たったそれだけの言葉なのに、どうしても言えない。
好き。でも、まだ怖い。
尋くんに出会ってから、私の世界は少しずつ変わった。こんな私でも好きだって言ってくれる人がいるんだって、初めて知った。
だけど、それでも私は私が嫌いで、どうしても思ってしまう。やっぱり違う世界なんじゃないかって。
まぶしい夏。
太陽に向かって咲く、大きなひまわり。きらきらした光の中で笑う尋くんは、この景色にすごく似合っている。
そんなあなたの隣に立つのは、やっぱり私じゃないんじゃないかって、どうしても思ってしまう。

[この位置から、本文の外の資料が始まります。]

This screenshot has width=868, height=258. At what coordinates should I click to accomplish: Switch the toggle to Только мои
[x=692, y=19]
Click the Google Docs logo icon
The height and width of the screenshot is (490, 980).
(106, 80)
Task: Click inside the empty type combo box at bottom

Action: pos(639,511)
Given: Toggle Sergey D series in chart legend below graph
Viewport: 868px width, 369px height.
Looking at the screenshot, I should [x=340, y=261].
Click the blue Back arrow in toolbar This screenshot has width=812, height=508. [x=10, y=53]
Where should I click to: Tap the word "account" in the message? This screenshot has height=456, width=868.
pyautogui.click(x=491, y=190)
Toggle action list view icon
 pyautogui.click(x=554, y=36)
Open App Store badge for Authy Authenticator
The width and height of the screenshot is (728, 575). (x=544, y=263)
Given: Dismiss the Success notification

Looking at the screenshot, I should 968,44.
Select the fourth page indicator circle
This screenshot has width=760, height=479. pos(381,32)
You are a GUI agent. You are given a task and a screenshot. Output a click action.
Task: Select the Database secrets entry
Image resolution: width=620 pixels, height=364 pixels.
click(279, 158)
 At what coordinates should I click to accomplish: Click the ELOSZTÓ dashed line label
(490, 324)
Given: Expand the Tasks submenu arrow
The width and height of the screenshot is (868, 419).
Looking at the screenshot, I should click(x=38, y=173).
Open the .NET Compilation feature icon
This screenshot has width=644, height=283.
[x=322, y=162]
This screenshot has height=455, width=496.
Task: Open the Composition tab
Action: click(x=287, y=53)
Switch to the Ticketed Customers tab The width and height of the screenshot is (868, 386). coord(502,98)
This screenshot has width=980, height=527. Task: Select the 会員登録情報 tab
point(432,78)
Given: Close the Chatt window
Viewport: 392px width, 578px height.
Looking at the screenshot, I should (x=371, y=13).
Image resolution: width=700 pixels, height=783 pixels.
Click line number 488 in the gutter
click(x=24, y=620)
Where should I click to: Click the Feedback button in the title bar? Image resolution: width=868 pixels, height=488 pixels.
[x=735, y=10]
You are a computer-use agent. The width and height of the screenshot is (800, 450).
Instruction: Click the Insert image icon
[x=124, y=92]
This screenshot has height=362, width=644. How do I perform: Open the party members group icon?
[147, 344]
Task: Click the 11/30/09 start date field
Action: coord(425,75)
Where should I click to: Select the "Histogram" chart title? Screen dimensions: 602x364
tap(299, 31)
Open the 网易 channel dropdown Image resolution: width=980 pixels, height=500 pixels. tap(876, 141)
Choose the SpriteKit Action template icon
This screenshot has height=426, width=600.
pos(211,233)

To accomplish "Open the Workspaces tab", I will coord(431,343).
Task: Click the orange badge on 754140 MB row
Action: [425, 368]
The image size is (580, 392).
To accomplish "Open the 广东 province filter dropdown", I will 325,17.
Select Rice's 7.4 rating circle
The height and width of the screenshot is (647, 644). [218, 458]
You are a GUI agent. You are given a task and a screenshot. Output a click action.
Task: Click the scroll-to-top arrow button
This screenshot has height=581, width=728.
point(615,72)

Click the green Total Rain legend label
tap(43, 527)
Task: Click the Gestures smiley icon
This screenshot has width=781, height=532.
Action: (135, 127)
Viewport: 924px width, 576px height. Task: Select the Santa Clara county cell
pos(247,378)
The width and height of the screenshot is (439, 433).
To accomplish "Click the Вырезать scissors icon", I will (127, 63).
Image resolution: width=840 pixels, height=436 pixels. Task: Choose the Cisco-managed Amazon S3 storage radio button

胸の奥がぎゅっと締めつけられて、視界が少しだけ滲む。泣きたくなって、顔を上げられなくて、私は俯いた。
そのとき、ひな、と上から、甘い声が落ちてきた。
たった一言、名前を呼ばれただけなのに、胸の奥が大きく揺れる。顔を上げなくてもわかる。
その声の優しさも、温度も、全部。好きだ、と思う。どうしようもないくらい、好き。
声も、笑い方も、優しい手も、まっすぐな瞳も。
全部、全部好き。
「……絶対に、伝えるから。ちゃんと、尋くんの隣に立てる自分になったら、伝えに行くから。だから、それまで、待っててくれる?」
震える声でそう言いながら、私は地面を見つめたままだった。